With news feed updates poised to surge as users enable new open graph actions, Facebook has begun grouping together activities within the same application.
I noticed this over the weekend: After adding several books to my GoodReads account, only the last one I added showed up in my activity log and went out to my friends’ news feeds.
Another example came from power-tipster Eti Suruzon, vice president of planning and media at Blink. She sent us the screenshot displayed to the right and explained:
It says “Eti Suruzon liked 2 pages.” Then it says “January 12, 2012 – January 23, 2012.” It took 2 seprate actions I took: Liked a certain page, and liked a certain content, on different times, and grouped them into one story on my timeline. I can’t “unmerge” the stories (just view them individualy on the activity log)m One is a page I liked, but the other is like on content outside of Facebook.
Eti Suruzon said in an email that she believes Facebook is continuing to polish the appearance of timeline by rearranging where different things appear. She added:
Currently the open graph reports are for apps only, but the reports actualy have the potential to gather all users’ activites into it so that in perspective you can look at your timeline and find or remember something immediately. When I think about it we already saw this happen before, with the birthday report that most users get on their birthday and gathers all wall posts from friends on that day.
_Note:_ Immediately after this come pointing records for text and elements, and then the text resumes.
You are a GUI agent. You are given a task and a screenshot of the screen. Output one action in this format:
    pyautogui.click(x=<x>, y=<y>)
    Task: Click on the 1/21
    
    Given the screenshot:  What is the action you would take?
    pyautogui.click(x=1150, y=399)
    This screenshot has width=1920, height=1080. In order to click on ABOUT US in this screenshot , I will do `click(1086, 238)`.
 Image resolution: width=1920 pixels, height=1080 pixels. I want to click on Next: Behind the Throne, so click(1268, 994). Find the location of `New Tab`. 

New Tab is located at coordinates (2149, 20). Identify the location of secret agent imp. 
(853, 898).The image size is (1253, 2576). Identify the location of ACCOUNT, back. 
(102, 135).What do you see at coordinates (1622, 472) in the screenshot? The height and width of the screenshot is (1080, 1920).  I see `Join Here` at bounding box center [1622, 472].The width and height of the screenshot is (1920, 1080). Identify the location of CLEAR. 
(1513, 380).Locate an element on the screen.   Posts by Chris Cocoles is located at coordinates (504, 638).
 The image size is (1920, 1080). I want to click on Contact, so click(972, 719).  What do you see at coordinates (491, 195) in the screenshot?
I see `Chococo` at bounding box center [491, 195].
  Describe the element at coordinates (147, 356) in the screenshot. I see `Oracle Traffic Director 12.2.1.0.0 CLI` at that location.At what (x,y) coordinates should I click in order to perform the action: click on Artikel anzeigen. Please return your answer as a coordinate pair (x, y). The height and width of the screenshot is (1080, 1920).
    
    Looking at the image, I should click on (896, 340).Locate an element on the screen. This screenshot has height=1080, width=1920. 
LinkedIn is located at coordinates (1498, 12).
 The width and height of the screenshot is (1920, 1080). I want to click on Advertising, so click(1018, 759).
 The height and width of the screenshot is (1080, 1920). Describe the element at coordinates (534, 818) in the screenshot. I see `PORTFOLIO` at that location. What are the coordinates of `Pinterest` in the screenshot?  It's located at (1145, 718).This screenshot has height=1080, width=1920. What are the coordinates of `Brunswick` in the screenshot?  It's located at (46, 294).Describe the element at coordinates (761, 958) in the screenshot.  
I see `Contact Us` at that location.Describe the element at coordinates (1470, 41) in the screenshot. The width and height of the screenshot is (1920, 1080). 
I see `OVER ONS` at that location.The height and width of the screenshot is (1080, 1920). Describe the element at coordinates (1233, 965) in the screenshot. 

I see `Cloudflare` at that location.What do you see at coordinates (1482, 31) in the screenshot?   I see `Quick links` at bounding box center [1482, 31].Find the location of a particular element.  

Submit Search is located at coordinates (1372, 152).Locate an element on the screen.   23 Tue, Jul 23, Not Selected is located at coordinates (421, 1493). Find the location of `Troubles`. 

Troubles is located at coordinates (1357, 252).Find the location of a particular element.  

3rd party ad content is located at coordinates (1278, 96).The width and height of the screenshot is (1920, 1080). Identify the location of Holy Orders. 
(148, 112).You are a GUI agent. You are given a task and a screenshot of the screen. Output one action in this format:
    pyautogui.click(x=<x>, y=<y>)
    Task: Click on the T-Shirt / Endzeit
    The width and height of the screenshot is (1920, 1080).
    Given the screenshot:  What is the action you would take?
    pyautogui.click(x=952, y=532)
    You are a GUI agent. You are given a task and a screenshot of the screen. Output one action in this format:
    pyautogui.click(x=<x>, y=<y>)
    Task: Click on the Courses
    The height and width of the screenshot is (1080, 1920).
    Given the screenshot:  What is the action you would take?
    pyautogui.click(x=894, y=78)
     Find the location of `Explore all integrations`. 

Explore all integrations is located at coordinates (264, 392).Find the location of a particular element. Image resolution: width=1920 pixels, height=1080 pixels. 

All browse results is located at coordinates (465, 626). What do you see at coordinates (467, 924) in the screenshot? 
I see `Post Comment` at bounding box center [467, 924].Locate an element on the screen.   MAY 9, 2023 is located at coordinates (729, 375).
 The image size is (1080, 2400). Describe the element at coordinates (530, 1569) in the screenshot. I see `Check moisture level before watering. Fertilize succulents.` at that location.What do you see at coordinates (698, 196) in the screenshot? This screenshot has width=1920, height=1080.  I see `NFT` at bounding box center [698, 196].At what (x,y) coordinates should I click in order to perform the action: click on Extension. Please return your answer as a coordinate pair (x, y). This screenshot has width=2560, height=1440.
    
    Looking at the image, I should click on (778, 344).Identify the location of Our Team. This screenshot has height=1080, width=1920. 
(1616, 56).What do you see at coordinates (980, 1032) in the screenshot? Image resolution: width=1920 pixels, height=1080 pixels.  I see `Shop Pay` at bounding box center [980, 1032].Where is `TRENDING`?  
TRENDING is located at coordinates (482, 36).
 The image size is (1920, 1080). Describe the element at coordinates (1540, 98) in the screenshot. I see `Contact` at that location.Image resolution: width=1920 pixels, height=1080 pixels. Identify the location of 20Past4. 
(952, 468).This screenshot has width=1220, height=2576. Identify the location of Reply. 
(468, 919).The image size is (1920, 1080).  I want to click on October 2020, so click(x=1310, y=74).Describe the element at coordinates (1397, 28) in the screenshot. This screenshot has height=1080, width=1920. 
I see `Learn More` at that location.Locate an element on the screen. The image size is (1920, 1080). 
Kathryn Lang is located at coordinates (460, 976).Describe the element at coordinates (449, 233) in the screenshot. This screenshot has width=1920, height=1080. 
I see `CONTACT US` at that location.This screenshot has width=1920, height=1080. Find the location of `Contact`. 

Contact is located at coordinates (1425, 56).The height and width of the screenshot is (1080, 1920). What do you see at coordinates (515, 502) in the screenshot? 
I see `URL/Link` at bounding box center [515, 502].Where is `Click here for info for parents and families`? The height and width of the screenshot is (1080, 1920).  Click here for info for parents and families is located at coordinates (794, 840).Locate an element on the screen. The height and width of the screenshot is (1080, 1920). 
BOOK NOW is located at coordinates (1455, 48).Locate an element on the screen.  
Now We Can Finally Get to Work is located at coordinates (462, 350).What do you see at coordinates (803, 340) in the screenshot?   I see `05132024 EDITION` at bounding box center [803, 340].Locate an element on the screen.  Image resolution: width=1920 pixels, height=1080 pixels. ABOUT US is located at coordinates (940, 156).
So far, this kind of consolidation seems harmless, at least compared to the controversy surrounding Facebook’s aggregation of status updates posted by third-party publishing software. The social network has reportedly been changing its policies on that front, promising to stop aggregating these posts.
Perhaps Facebook is compensating for that by starting to consolidate posts from the open graph action applications.
Readers, what changes do you continue to notice in how your own actions show in news feed posts, your timeline and activity log?